#### WHAT YOU ARE ASKED TO DO:
Write out, word for word, the lines from the one containing "Given: Click the" through the one containing "The image size is (735, 511).", both included.

#### RAW DATA:

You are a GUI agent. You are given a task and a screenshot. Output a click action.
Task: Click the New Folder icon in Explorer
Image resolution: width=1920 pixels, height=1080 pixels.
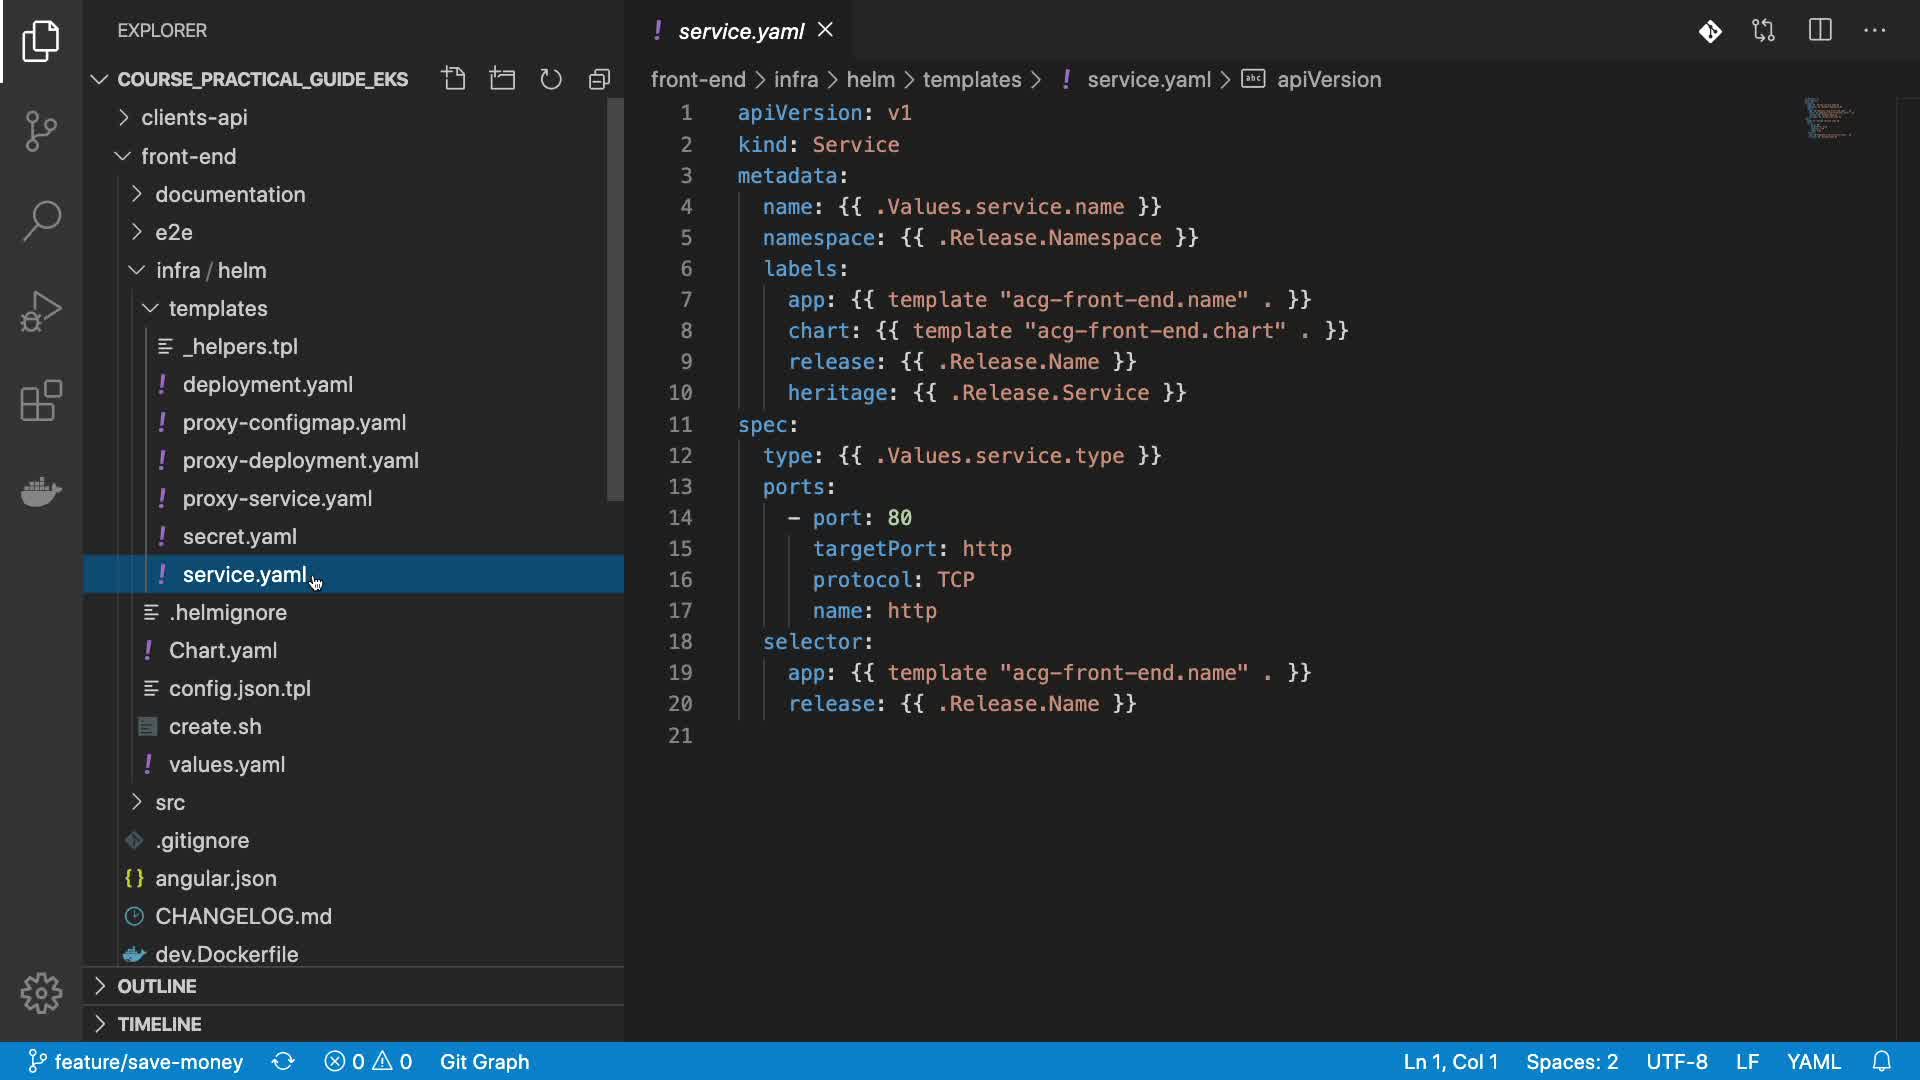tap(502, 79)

--

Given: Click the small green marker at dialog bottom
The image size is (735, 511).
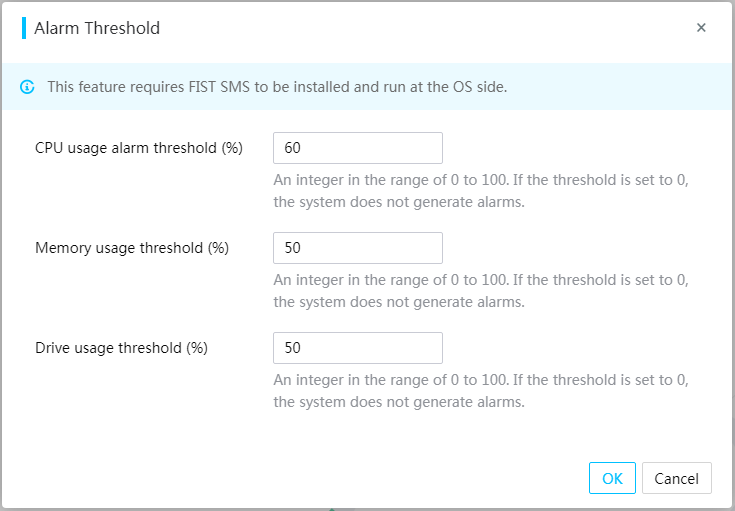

#### SOLUTION:
Given: Click the small green marker at dialog bottom
The image size is (735, 511).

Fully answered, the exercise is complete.